I will go into more detail about some of the more prominent physical features mentioned in the previous post.
The western edge of North America coincides with the plate tectonic boundary between the Pacific Plate and the North American Plate. The results are several physical features: the San Andreas Fault, the Sierra Nevada mountain range, the Cascade mountain range (which includes Mt. St. Helens and Mt. Rainier, both in Washington State), and the Aleutian trench and Aleutian islands.
In the north, the oldest part of the continent is the Canadian Shield, a vast horseshoe-shaped area of land around Hudson Bay.
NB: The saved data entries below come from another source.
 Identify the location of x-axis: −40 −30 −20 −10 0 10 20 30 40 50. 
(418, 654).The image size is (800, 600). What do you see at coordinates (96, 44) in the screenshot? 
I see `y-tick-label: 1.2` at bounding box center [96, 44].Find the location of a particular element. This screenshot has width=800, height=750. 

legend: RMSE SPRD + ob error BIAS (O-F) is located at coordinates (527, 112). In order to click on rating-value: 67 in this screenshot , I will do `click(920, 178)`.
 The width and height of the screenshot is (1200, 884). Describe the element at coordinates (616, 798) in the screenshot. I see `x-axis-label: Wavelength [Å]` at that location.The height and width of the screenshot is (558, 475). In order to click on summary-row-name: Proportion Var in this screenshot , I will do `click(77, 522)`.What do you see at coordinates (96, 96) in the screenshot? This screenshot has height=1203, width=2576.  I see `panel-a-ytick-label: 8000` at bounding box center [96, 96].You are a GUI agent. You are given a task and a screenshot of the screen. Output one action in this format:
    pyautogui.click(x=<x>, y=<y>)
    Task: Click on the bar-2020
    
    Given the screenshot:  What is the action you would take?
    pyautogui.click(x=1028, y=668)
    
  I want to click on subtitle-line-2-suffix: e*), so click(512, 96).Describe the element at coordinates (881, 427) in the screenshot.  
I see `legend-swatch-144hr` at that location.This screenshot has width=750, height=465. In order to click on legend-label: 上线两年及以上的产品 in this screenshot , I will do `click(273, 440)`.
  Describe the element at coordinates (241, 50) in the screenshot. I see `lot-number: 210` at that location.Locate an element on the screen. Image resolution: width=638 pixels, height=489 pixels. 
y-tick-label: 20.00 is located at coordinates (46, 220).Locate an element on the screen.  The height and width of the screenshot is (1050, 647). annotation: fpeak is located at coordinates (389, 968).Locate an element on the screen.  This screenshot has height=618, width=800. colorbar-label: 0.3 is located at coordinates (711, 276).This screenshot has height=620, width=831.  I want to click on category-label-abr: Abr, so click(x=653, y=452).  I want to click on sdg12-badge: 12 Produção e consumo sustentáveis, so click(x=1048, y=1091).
The Appalachian mountains stretch from Alabama to Maine. They are the result of a continental-continental plate collision and millions of years of weathering and erosion. Much of the materials has been washed down to the Mississippi River, which has the third largest drainage basin in the world. The river ends in the Gulf Coast, characterized by low hills and deltas of the Gulf of Mexico.
The Colorado Plateau is characterized by ancient volcanic moutnains, broad plateaus, and canyons, including the Grand Canyon and the Colorado River.
The Basin and Range region, between the Colorado Plateau/Rocky Mountains and the Pacific Coast, is characterized by mostly north-south valleys and mountains. Large lakes often form (the best known of which is the Great Salt Lake in Utah).
The sedimentary environments of the Rocky Mountains and Great Plains have made them prime sources of oil and gas formation.